Choosing another ODD WG co-lead

The ODD WG currently only has one leader, whereas two are required. A volunteer is necessary for the second leader.

LGE (Steve Lemke) has volunteered.

Decisions

Steve Lemke of LGE will co-lead the ODD working group with Hiroshi Igata (Tier IV).

FTE activity reports review

FTE activity reports 2020_09_16.pdf (57.2 KB)

Indy Autonomous Challenge

Indy Autonomous Challenge for ROS 2 TSC.pdf (126.0 KB)

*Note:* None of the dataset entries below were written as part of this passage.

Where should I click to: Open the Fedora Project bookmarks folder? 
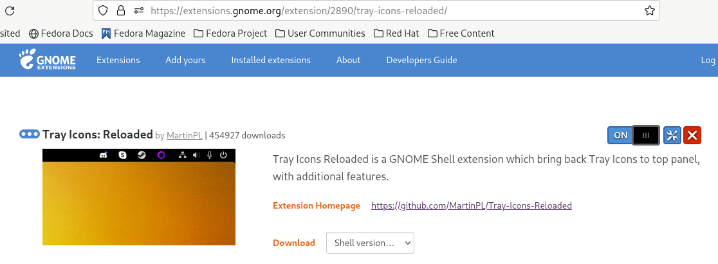point(230,33)
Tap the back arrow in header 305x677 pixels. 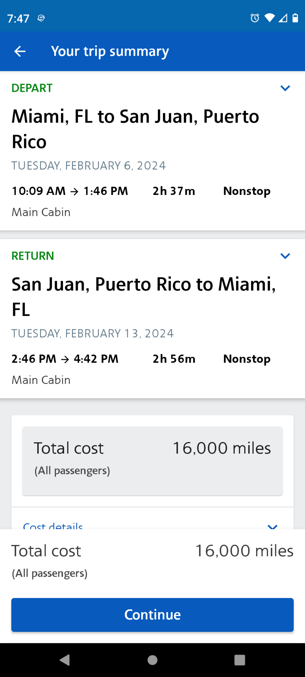[x=20, y=51]
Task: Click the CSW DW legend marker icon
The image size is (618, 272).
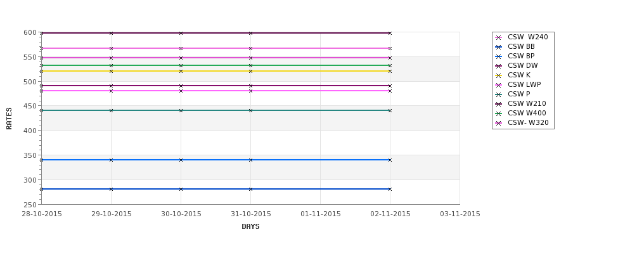Action: click(499, 66)
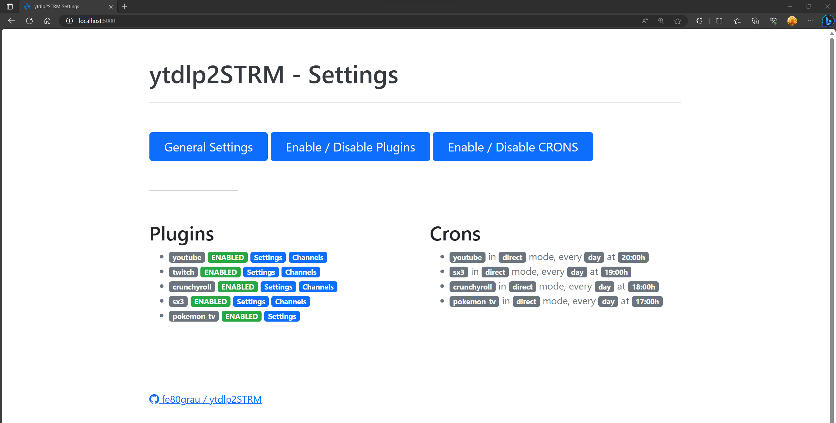Open the tab actions menu icon
This screenshot has height=423, width=836.
point(10,7)
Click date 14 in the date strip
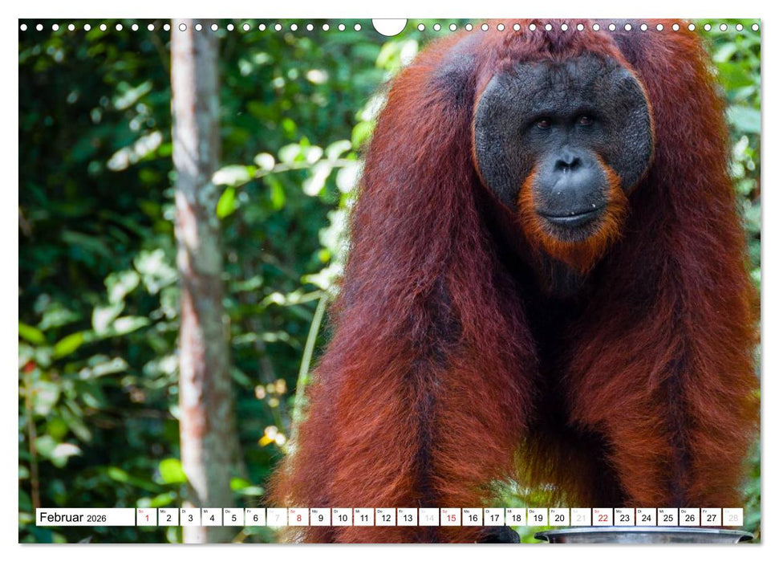Image resolution: width=779 pixels, height=562 pixels. [428, 519]
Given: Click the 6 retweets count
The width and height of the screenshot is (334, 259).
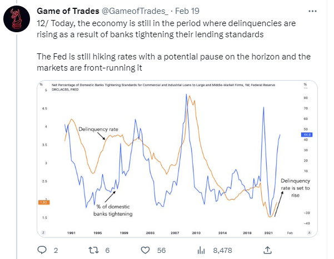Looking at the screenshot, I should tap(107, 251).
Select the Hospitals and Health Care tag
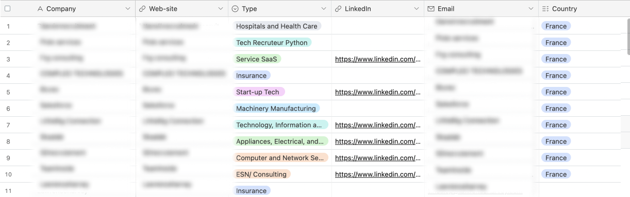 click(277, 26)
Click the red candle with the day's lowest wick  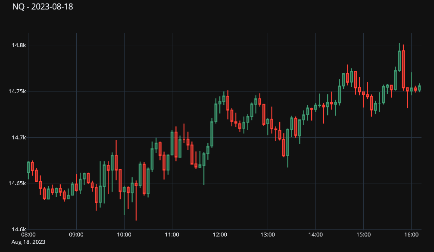pyautogui.click(x=136, y=185)

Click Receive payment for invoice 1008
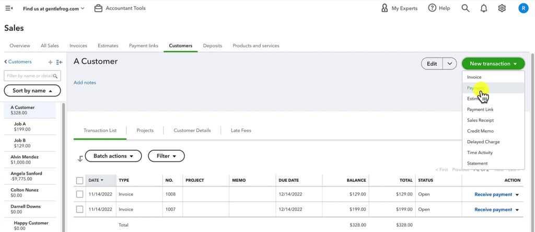493,194
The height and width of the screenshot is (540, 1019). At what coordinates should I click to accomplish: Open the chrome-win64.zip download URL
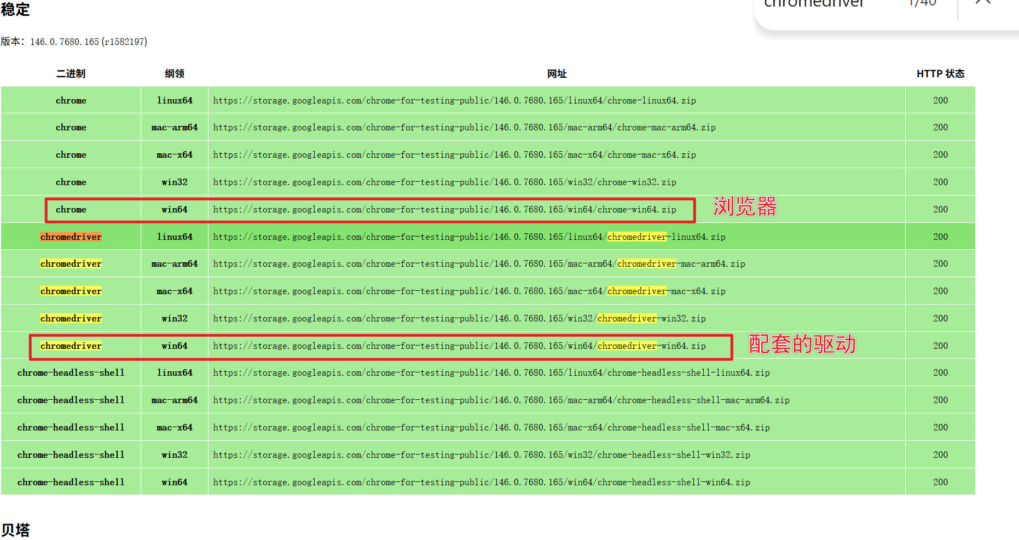pos(444,210)
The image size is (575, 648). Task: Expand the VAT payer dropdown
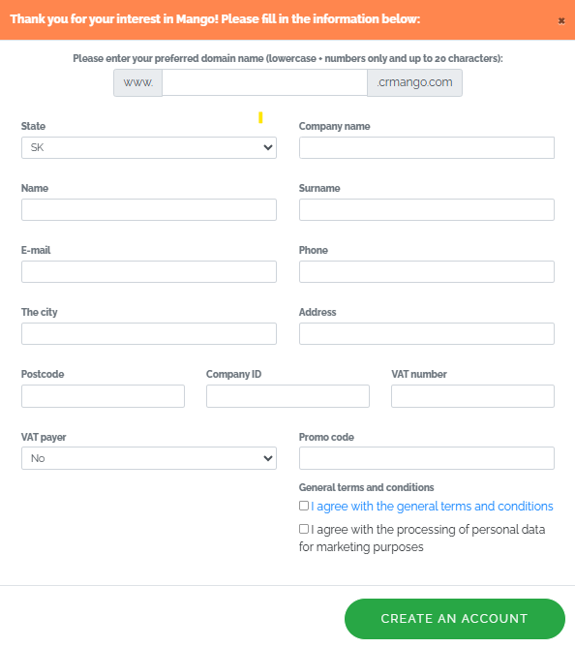point(149,458)
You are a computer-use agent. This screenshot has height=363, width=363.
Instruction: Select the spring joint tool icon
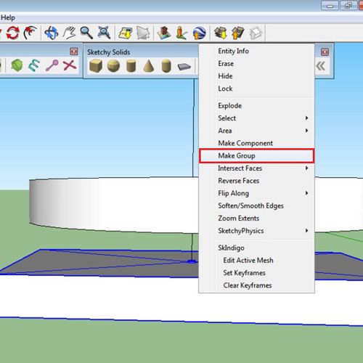click(x=34, y=65)
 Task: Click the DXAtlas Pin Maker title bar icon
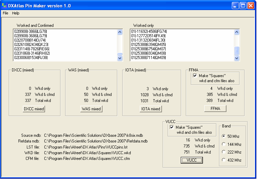4,5
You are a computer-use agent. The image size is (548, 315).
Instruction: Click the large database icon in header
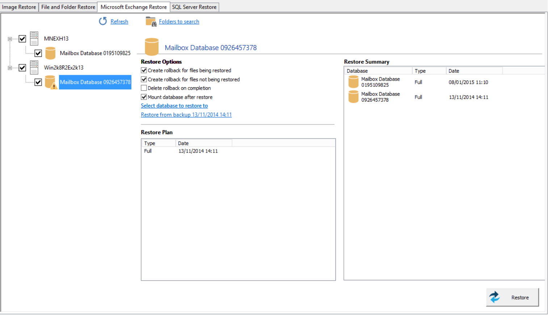(152, 47)
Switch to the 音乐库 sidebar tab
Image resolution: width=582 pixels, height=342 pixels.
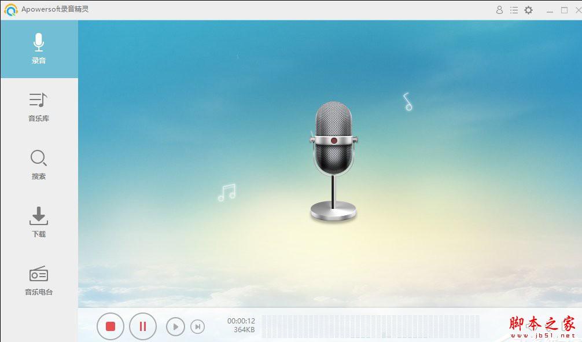coord(39,107)
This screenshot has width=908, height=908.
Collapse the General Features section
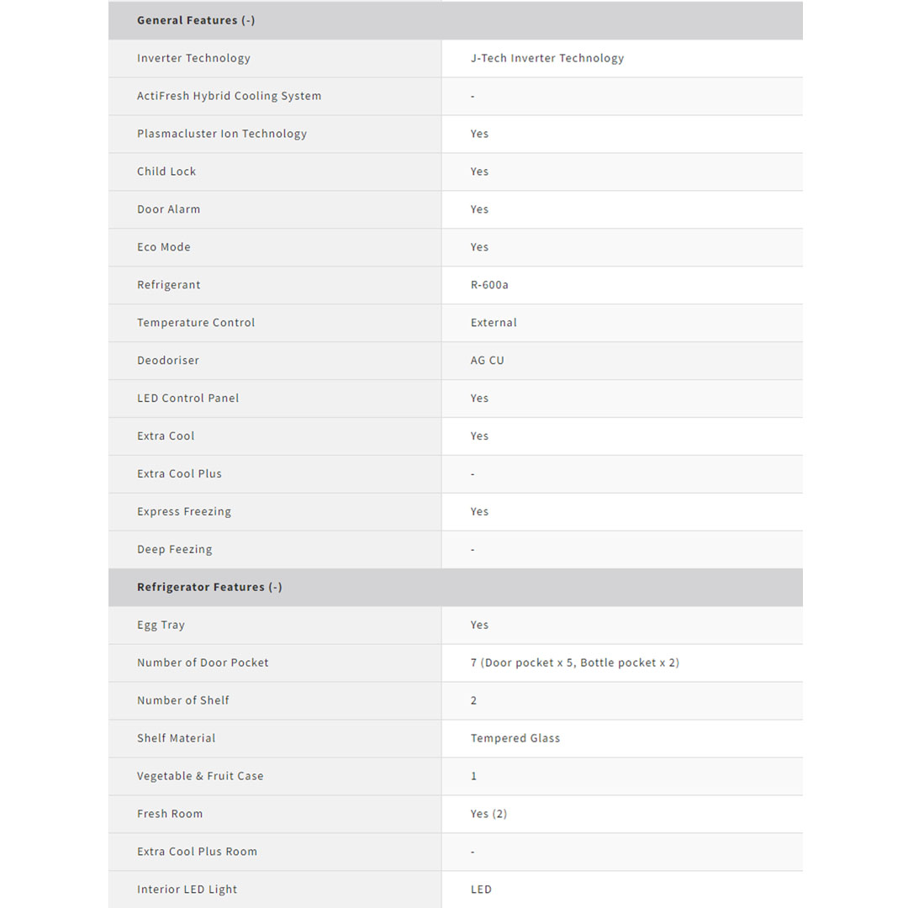pyautogui.click(x=196, y=20)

  • A competition set up similar to a DARPA Grand Challenge. It is not a series, it is a one-off competition with an end date and a $1.5 million cash price.
  • There are 39 universities (as of today, it’s still increasing) with teams participating.
    • Many of them already have existing autonomous racing teams that have participated in other races.
  • There is a significant amount of press around the competition. It is very high profile.
  • The competition has a series of hackathons, qualifiers (in simulation), etc. over the next year leading up to the race itself on October 23rd, 2021.
  • All teams use the exact same car (a Dallara IL-15 IndyLight), tuned identically, and identical sensor suite and computing. The only thing the teams can touch is the Team Competition Computer (which is custom-designed by ADLINK and Clemson University), and is where they load their software.
  • The Team Competition Computer will be running Ubuntu 20.04 (so that it supports ROS 2 Foxy).
  • Josh has been working in his own time on porting Autoware.Auto to ROS 2 Foxy (currently it officially only supports Dashing).
  • The IAC has an existing official simulation provider (Ansys). We’d like to help them integrate it with Autoware.Auto.
  • Some teams are already working with Autoware.

Discussion

  • Is it worth changing our next ODD to focus on the IAC?
    • This would be a heavy focus on control, at the expense of perception and planning. It would increase performance of control at high speeds but the overall capability for autonomous driving would not advance as much.
    • Perception is still needed, and it needs to be high-speed and highly accurate.
    • A lot of other work would also spill over, because racing at high speed amongst a group of cars is difficult.z

Decisions

  • ADLINK makes a motion that the next target ODD (after Autonomous Valet Parking) be changed from cargo delivery to autonomous racing, specifically the IAC competition.
  • Apex seconds the motion.
  • An extra TSC meeting will be held in the week of the 21st of September to discuss the motion further, followed by an email vote on whether or not to change the target ODD.